◆ Task details:
In the material below, find the line that contains "Instruction: Click the Add photos/video link" and the line that contains "Where should I click to: Close", then write out exactly those two lines and everything between them.

◆ Supplied data:
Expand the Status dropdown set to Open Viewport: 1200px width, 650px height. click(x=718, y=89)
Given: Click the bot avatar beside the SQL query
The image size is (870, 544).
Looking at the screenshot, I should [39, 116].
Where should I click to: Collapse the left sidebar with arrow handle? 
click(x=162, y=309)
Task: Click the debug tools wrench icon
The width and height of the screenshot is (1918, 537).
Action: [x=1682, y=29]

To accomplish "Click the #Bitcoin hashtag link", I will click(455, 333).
==
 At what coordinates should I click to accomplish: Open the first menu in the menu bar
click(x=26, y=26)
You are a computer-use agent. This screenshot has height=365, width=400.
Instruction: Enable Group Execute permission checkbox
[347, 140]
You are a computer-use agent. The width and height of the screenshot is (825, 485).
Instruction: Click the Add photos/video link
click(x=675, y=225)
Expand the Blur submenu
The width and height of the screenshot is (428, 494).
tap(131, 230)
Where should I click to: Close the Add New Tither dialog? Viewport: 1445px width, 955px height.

◆ Answer to this problem:
Instruction: Click the Add photos/video link
click(x=675, y=225)
Expand the Blur submenu
The width and height of the screenshot is (428, 494).
tap(131, 230)
Where should I click to: Close the Add New Tither dialog? Viewport: 1445px width, 955px height.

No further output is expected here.